Stripe testing

(mostly a note-to-self, as I discovered yesterday that returning to my Stripe payment project wasn't as easy as I thought it would be.)

The Stripe package provides two sets of keys - development and production. The crucial thing about the development keys is that you can use phony credit card numbers to test your payment setup. The Stripe website also has a development/production toggle, the entire dashboard flips between the two 'worlds' of real data and test data.

The code snippets out of which my project has grown (react-express-stripe and react-stripe-elements) both check for the existence of a production environment variable; if production, use production keys, else use development keys.


The other moving piece here is the two-part site security issue - part one from Stripe and part two from the browser's paymentRequestAPI method.

Stripe will let you test your code in development over an HTTP connection (like, say, when you're running your site on localhost:8000 or whatever), but you can't roll it into production that way (no problem, Netlify offers reasonably easy SSL to host your site over HTTPS).

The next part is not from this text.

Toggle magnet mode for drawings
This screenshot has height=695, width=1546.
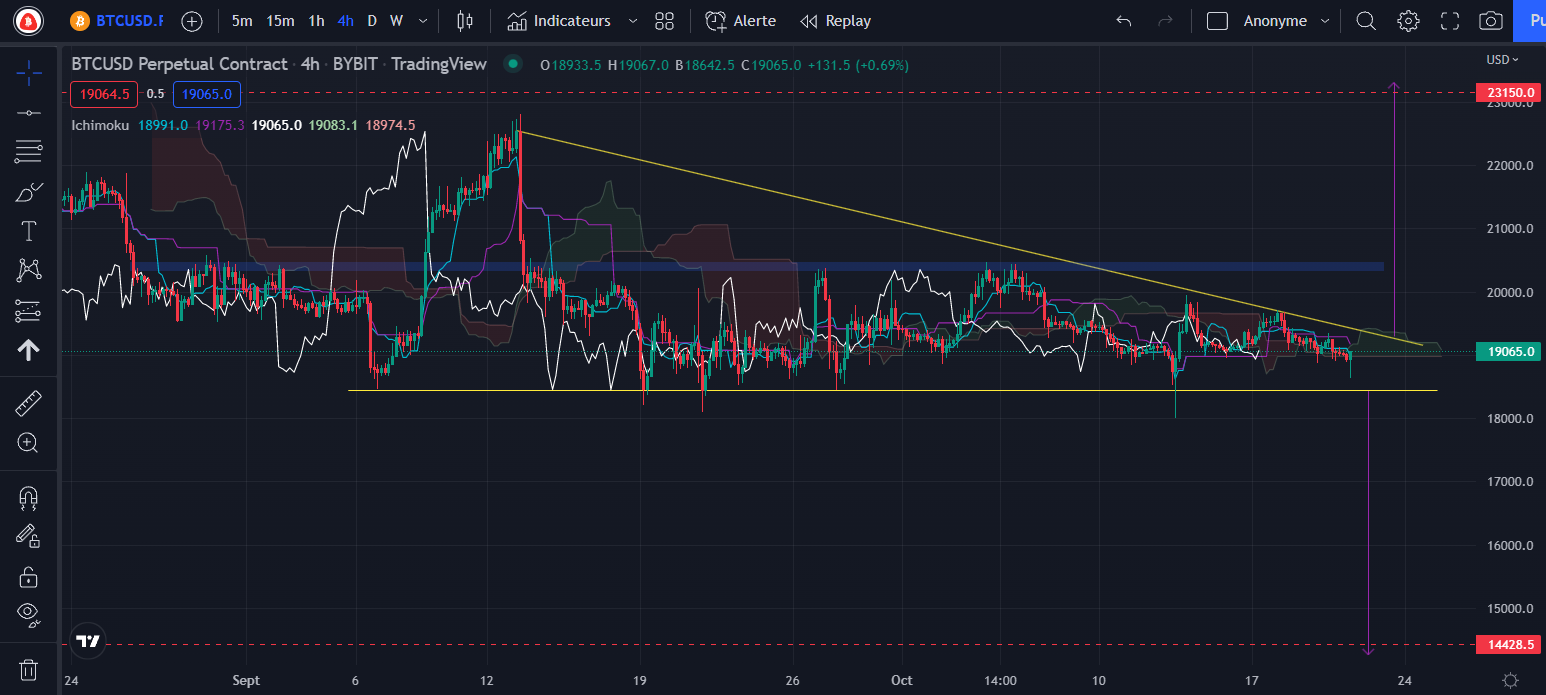coord(29,496)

...but, as the Chrome docs helpfully remind us: Payment Request is only available on sites served over HTTPS. see. Thus, over HTTP you can test your Stripe setup, but you don't get the extra benefit of the browser payment API (which is 90% of the fun, if you're on a Mac or iPhone. You get the 'Apple Pay' logo and can pay with your thumb. The Google Pay bit is nice too, taps into any saved cards you might have in Chrome, but c'mon. Apple Pay.)

a screenshot of Apple Pay

I accidentally charged myself $15, taking this screenshot. Guess it's time to test the Refunds setting

The solution to test the entire thing locally, which I originally set up, but forgot, then re-learned yesterday and am writing down this morning, is this:

  • Run the back-end code locally. In my case it's set to start on port 8080; the front-end code knows to make calls to :8080 when not in production.

  • Start the front-end code on port 8000 (or whatever, Gatsby defaults to 8000).

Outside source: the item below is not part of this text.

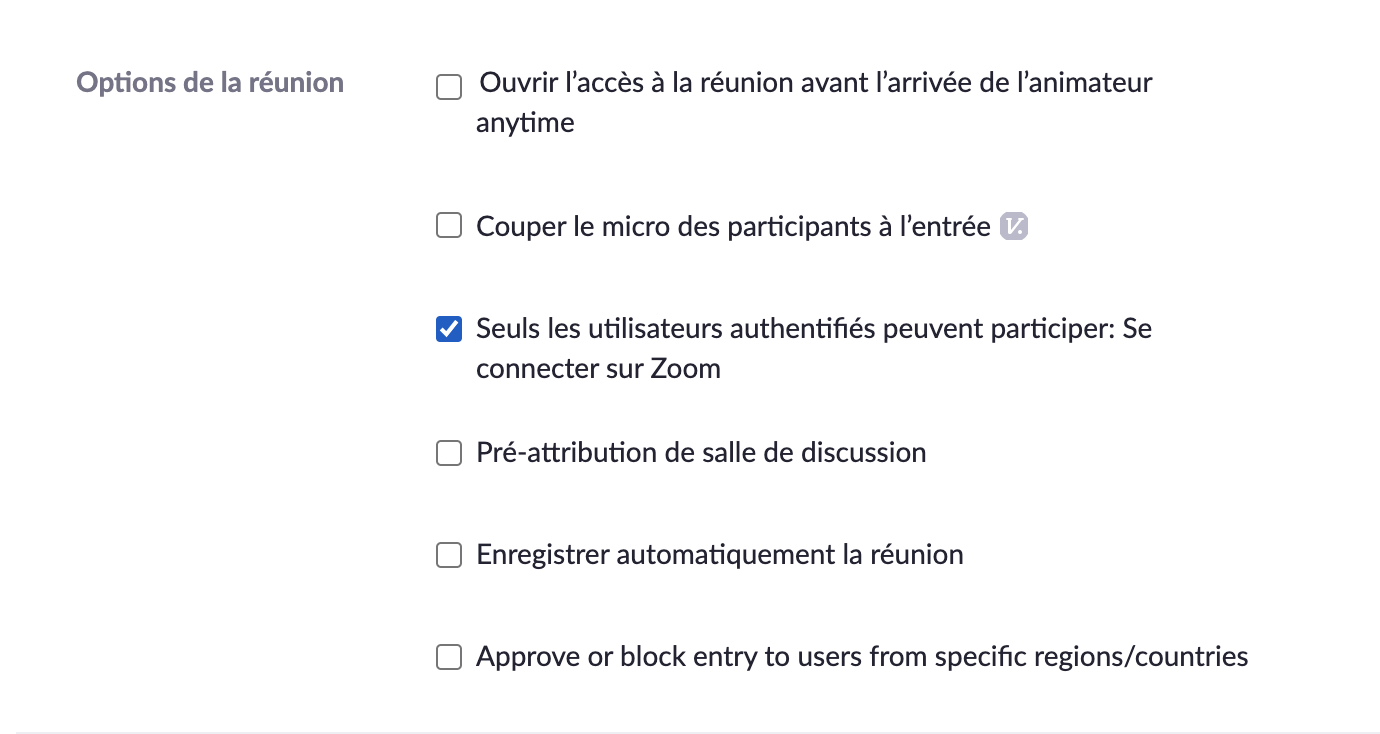Screen dimensions: 1380x734
Task: Enable "Enregistrer automatiquement la réunion" checkbox
Action: 449,555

  • Run ngrok in a terminal -- ./ngrok http 8000 -- that'll give you a live HTTPS connection that resolves to your front-end code.

  • don't forget this bit: Copy the new HTTPS link from grok and paste it into the array of FRONTEND_DEV_URLS in the back-end's /constants/frontend.js file. The express.js server does a CORS check and won't accept connections from URLs not listed in that array.